Echo every line of the listing below, word for word, with nothing changed or left out.

— Begin DATA FOR THIS EXERCISE —

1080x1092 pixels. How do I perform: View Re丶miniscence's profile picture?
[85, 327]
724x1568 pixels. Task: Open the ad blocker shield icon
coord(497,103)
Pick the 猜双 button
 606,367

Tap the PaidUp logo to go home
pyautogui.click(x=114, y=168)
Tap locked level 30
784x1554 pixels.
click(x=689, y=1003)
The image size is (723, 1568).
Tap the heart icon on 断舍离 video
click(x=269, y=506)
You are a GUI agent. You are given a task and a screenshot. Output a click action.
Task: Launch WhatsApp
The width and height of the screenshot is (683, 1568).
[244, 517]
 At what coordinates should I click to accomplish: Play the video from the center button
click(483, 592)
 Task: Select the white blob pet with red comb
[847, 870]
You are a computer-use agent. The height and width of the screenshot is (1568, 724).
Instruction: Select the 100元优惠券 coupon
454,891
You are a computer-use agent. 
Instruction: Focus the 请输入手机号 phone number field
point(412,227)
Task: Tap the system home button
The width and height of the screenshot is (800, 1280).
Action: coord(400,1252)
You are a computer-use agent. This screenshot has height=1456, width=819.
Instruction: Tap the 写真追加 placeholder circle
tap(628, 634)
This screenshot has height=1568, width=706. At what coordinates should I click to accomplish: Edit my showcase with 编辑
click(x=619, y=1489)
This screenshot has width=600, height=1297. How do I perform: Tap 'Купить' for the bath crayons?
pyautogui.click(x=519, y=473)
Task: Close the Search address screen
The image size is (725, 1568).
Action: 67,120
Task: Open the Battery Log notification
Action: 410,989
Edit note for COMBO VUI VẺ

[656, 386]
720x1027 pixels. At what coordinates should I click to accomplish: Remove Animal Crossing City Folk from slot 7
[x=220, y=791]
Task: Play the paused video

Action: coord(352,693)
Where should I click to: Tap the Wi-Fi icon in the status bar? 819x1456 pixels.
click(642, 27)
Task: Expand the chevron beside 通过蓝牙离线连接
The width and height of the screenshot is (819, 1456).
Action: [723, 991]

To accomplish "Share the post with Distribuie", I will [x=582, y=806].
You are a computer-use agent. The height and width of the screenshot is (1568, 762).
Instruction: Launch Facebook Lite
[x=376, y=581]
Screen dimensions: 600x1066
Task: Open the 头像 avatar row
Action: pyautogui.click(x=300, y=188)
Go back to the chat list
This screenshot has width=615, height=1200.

— End DATA FOR THIS EXERCISE —

TASK OUTPUT:
1080x1092 pixels. How do I perform: View Re丶miniscence's profile picture?
[85, 327]
724x1568 pixels. Task: Open the ad blocker shield icon
coord(497,103)
Pick the 猜双 button
 606,367

Tap the PaidUp logo to go home
pyautogui.click(x=114, y=168)
Tap locked level 30
784x1554 pixels.
click(x=689, y=1003)
The image size is (723, 1568).
Tap the heart icon on 断舍离 video
click(x=269, y=506)
You are a GUI agent. You are given a task and a screenshot. Output a click action.
Task: Launch WhatsApp
The width and height of the screenshot is (683, 1568).
[244, 517]
 At what coordinates should I click to accomplish: Play the video from the center button
click(483, 592)
 Task: Select the white blob pet with red comb
[847, 870]
You are a computer-use agent. The height and width of the screenshot is (1568, 724).
Instruction: Select the 100元优惠券 coupon
454,891
You are a computer-use agent. 
Instruction: Focus the 请输入手机号 phone number field
point(412,227)
Task: Tap the system home button
The width and height of the screenshot is (800, 1280).
Action: coord(400,1252)
You are a computer-use agent. This screenshot has height=1456, width=819.
Instruction: Tap the 写真追加 placeholder circle
tap(628, 634)
This screenshot has height=1568, width=706. At what coordinates should I click to accomplish: Edit my showcase with 编辑
click(x=619, y=1489)
This screenshot has width=600, height=1297. How do I perform: Tap 'Купить' for the bath crayons?
pyautogui.click(x=519, y=473)
Task: Close the Search address screen
The image size is (725, 1568).
Action: 67,120
Task: Open the Battery Log notification
Action: 410,989
Edit note for COMBO VUI VẺ

[656, 386]
720x1027 pixels. At what coordinates should I click to accomplish: Remove Animal Crossing City Folk from slot 7
[x=220, y=791]
Task: Play the paused video

Action: coord(352,693)
Where should I click to: Tap the Wi-Fi icon in the status bar? 819x1456 pixels.
click(642, 27)
Task: Expand the chevron beside 通过蓝牙离线连接
The width and height of the screenshot is (819, 1456).
Action: [723, 991]

To accomplish "Share the post with Distribuie", I will [x=582, y=806].
You are a computer-use agent. The height and width of the screenshot is (1568, 762).
Instruction: Launch Facebook Lite
[x=376, y=581]
Screen dimensions: 600x1066
Task: Open the 头像 avatar row
Action: pyautogui.click(x=300, y=188)
Go back to the chat list
This screenshot has width=615, height=1200.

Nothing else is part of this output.